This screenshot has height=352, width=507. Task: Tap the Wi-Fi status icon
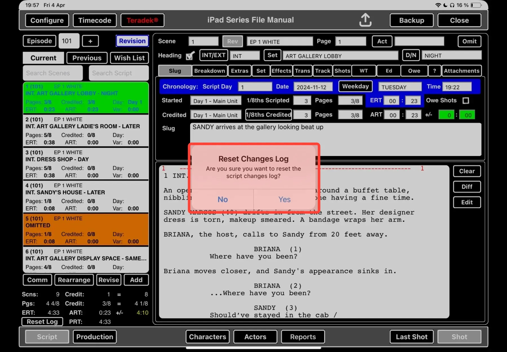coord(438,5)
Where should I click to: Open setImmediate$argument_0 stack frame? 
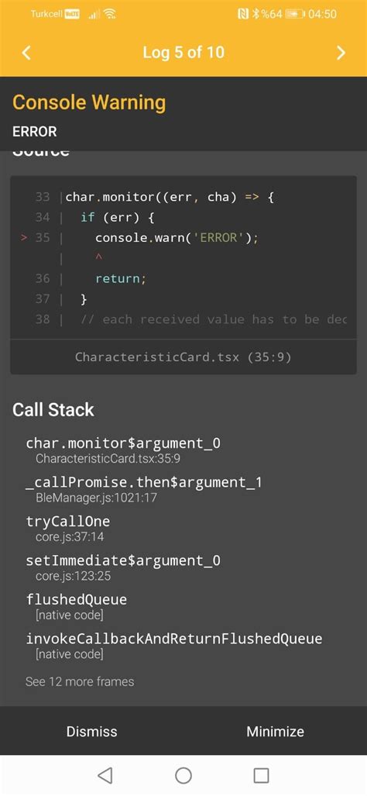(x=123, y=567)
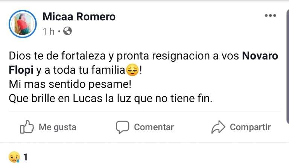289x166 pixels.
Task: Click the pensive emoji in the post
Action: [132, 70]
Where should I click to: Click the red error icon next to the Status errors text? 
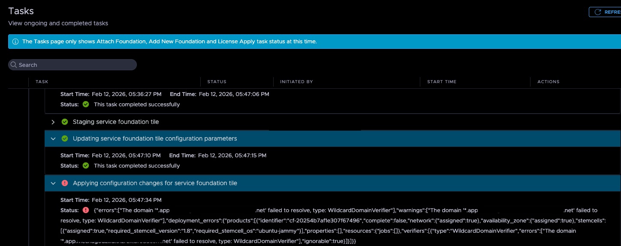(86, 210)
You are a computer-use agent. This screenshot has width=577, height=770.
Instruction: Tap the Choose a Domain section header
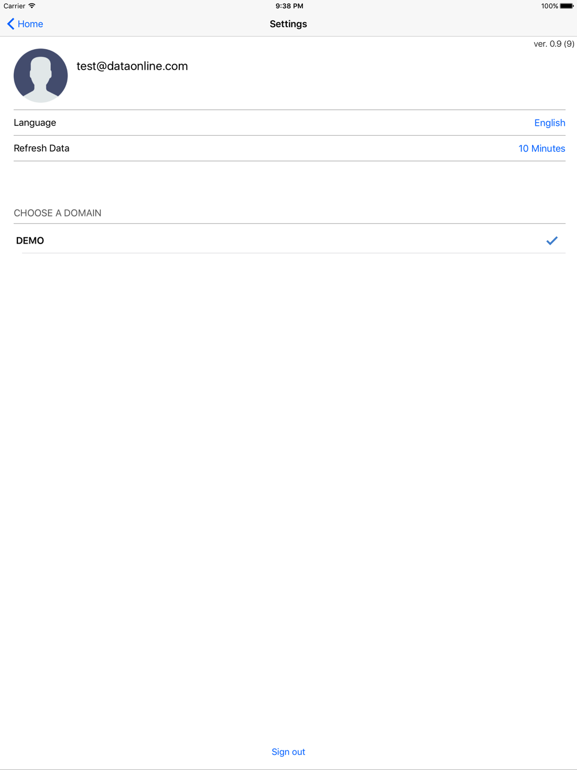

________________________

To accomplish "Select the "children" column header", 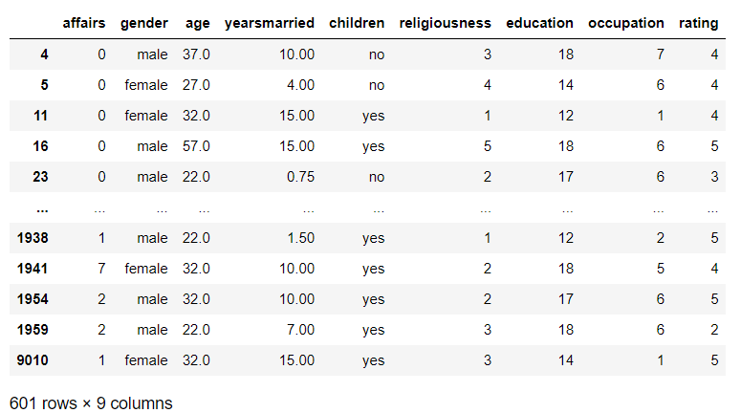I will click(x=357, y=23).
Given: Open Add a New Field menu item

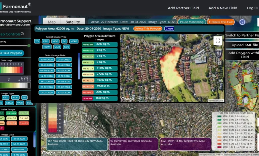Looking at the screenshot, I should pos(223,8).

________________________

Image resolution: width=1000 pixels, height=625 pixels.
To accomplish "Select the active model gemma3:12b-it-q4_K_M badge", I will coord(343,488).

________________________

Action item: Transcribe only this stretch of the data: the line with "Where should I click to: Open", the line with "Instruction: Tap the", and every line in between. Leave out the pictures.

Task result:
Where should I click to: Open setImmediate$argument_0 stack frame? 
(x=123, y=567)
289x166 pixels.
Task: Click the pensive emoji in the post
Action: [132, 70]
Where should I click to: Click the red error icon next to the Status errors text? 
(86, 210)
You are a computer-use agent. This screenshot has width=577, height=770.
Instruction: Tap the Choose a Domain section header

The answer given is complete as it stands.